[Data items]
^^^^^^^^

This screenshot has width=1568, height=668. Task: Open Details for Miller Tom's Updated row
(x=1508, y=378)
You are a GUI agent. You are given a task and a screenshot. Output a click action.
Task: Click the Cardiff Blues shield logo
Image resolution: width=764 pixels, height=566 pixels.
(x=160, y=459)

^^^^^^^^

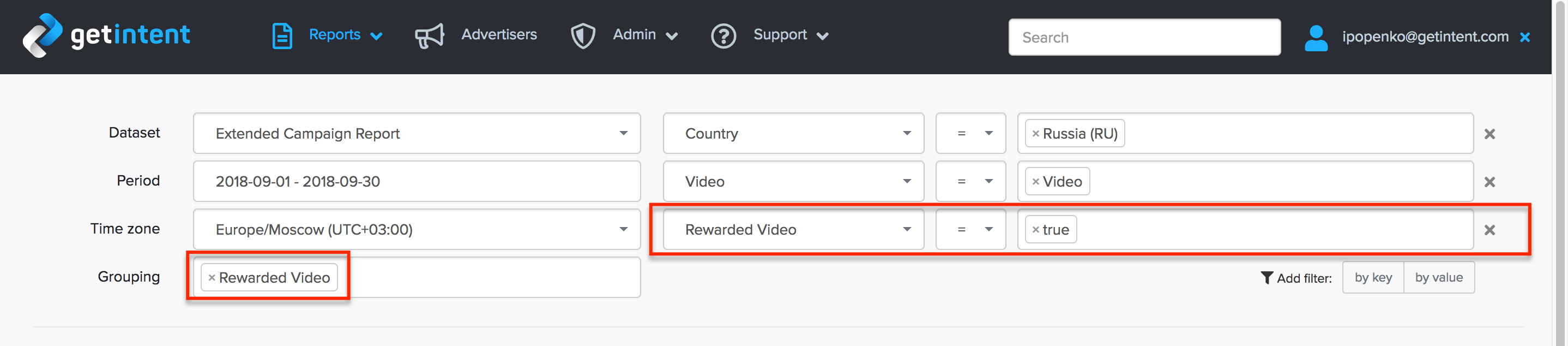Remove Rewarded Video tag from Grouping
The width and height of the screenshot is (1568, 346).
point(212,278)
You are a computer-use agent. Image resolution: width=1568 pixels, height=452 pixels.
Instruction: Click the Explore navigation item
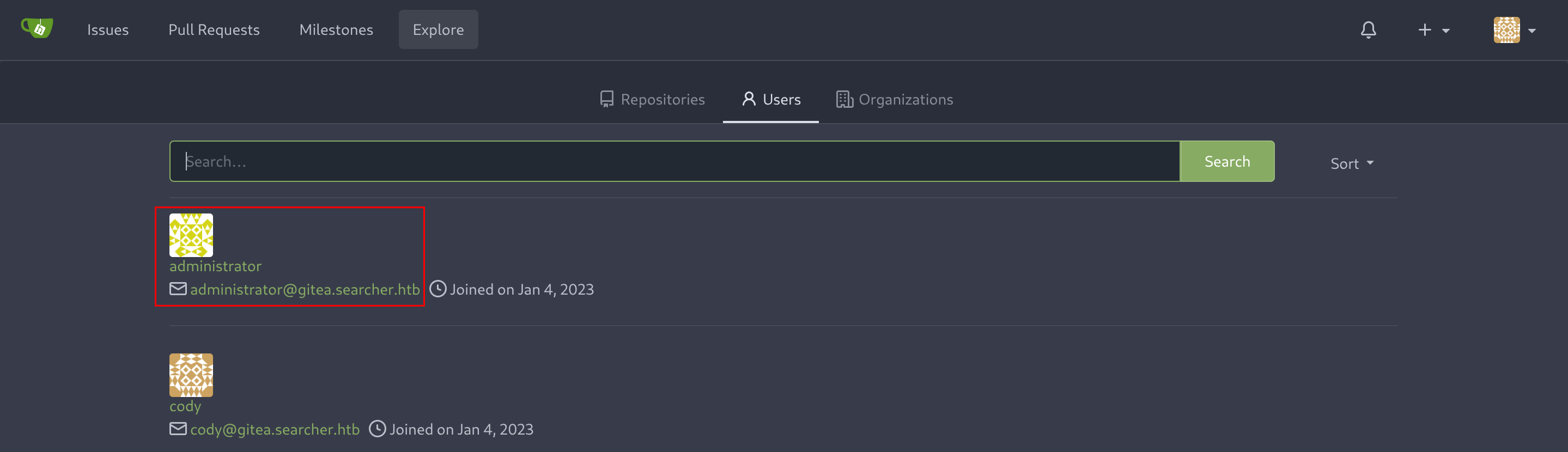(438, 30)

^^^^^^^^

• _What is required_
Given the records above, return exactly the lines starting at the line containing "This screenshot has" and ending at the line containing "Task: Click the Cardiff Blues shield logo", including both.

• _Task solution_
This screenshot has width=1568, height=668. Task: Open Details for Miller Tom's Updated row
(x=1508, y=378)
You are a GUI agent. You are given a task and a screenshot. Output a click action.
Task: Click the Cardiff Blues shield logo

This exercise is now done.